994. Gene Knockdown in Mice by Using Lentiviral Vectors Expressing Small Interfering RNA

Abstract

Top of pageAbstract Many approaches have been described recently for generating loss-of-function phenotypes in eukaryotic systems using RNAi. Use of RNAi by means of long dsRNAs (>50bp) is limited in mammalian cells due to the induction of a nonspecific inhibitory response resulting from the interferon pathway. This limitation was overcome by the finding that small interfering RNAs (siRNAs) can specifically silence genes in mammalian cells without activating the nonspecific interferon pathway. We have designed lentiviral vectors expressing siRNAs to knock down the expression of specific genes.
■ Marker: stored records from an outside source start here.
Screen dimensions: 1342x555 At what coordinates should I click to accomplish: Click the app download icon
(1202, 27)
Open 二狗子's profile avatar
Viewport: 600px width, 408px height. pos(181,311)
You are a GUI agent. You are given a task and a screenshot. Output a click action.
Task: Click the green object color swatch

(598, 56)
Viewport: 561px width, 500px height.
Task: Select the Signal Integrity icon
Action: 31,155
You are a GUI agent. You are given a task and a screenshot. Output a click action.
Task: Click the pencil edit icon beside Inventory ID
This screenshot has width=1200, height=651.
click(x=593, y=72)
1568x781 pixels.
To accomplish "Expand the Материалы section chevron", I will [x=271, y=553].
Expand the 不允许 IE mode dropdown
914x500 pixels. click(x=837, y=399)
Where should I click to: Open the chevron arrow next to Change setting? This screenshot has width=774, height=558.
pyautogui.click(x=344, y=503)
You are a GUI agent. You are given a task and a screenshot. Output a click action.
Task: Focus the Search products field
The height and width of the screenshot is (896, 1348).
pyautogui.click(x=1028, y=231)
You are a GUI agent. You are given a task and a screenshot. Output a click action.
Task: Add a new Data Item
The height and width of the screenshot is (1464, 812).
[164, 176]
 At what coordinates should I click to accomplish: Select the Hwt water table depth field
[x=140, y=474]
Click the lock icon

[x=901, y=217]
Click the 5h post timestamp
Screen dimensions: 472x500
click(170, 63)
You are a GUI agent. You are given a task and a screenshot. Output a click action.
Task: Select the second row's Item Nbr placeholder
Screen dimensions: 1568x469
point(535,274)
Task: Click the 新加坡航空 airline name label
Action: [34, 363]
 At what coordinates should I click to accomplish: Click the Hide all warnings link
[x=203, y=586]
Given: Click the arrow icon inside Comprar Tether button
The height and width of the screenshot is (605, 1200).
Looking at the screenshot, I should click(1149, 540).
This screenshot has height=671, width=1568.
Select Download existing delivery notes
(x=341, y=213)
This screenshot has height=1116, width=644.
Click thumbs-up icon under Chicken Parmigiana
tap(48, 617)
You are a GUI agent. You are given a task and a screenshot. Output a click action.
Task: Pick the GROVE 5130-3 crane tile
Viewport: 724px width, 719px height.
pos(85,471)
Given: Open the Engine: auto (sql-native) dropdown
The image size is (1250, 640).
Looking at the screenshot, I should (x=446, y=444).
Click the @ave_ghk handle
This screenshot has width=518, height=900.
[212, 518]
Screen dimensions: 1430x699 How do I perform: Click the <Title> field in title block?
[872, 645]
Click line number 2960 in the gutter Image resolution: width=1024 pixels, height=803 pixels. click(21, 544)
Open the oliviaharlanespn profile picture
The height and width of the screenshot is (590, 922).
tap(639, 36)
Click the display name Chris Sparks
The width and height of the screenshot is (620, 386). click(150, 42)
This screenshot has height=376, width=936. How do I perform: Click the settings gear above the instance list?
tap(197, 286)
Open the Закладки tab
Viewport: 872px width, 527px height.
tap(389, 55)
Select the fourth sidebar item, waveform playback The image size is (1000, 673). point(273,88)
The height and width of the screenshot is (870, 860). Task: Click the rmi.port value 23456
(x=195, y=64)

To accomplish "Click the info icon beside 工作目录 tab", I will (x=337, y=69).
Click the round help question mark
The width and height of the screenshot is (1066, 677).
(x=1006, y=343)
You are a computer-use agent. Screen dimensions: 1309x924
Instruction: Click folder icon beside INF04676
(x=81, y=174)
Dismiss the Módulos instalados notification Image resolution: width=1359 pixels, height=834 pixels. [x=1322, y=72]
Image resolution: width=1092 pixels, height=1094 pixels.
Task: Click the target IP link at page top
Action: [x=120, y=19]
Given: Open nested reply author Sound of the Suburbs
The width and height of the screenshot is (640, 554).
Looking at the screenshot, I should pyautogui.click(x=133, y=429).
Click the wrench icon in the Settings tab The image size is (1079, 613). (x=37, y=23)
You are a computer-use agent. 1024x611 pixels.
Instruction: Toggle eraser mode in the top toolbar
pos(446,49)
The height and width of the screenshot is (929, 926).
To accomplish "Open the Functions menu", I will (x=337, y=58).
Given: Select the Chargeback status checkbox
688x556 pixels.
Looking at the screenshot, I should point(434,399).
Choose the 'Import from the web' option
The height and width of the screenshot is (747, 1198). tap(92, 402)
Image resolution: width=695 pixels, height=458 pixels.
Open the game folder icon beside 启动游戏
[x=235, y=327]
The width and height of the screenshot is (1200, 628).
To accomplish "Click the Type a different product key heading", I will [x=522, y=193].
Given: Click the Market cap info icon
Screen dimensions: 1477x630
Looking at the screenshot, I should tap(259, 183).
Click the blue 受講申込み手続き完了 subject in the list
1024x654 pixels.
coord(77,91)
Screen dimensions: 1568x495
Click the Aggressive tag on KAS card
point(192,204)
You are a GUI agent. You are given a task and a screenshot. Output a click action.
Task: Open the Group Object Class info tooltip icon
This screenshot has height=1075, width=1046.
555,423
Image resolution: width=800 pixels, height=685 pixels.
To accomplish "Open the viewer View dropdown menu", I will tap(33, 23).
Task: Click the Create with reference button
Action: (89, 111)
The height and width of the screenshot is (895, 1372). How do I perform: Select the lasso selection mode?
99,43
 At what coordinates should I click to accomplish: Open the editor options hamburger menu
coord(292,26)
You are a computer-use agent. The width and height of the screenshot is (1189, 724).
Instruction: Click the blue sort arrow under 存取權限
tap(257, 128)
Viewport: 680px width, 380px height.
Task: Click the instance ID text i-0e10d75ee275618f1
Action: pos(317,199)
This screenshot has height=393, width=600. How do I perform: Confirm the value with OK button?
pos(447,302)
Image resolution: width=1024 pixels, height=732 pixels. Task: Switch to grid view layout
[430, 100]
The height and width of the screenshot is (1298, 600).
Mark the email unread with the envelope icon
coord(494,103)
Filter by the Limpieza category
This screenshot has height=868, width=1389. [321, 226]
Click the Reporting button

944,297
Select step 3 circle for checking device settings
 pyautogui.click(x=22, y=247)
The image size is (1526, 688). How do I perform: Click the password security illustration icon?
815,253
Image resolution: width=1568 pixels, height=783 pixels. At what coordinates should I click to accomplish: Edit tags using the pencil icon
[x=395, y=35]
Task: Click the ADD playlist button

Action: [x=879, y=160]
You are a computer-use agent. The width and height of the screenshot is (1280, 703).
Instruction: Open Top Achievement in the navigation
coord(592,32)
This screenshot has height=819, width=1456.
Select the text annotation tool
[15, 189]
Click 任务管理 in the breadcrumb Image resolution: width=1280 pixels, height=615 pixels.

We have previously shown that a lentiviral vector capable of expressing siRNA specific for GFP (siGFP) was able to silence GFP expression in TgGFP mice upon transduction of fertilized mouse embryos. We have found that transgenesis of mouse embryos can be achieved both by zona pellucida removal prior to transduction and by microinjection of lentivirus particles under the intact zona layer. Efficiency of transgenesis was high using both methods, up to 80% and 100% respectively. However, survival of the treated embryos was low in the case of zona removal techniques (10-20%), compared to 40-60% for microinjection. We are currently using transgenesis by lentiviral vectors expressing small interfering RNAs to generate knockdown mice to study functional genomics.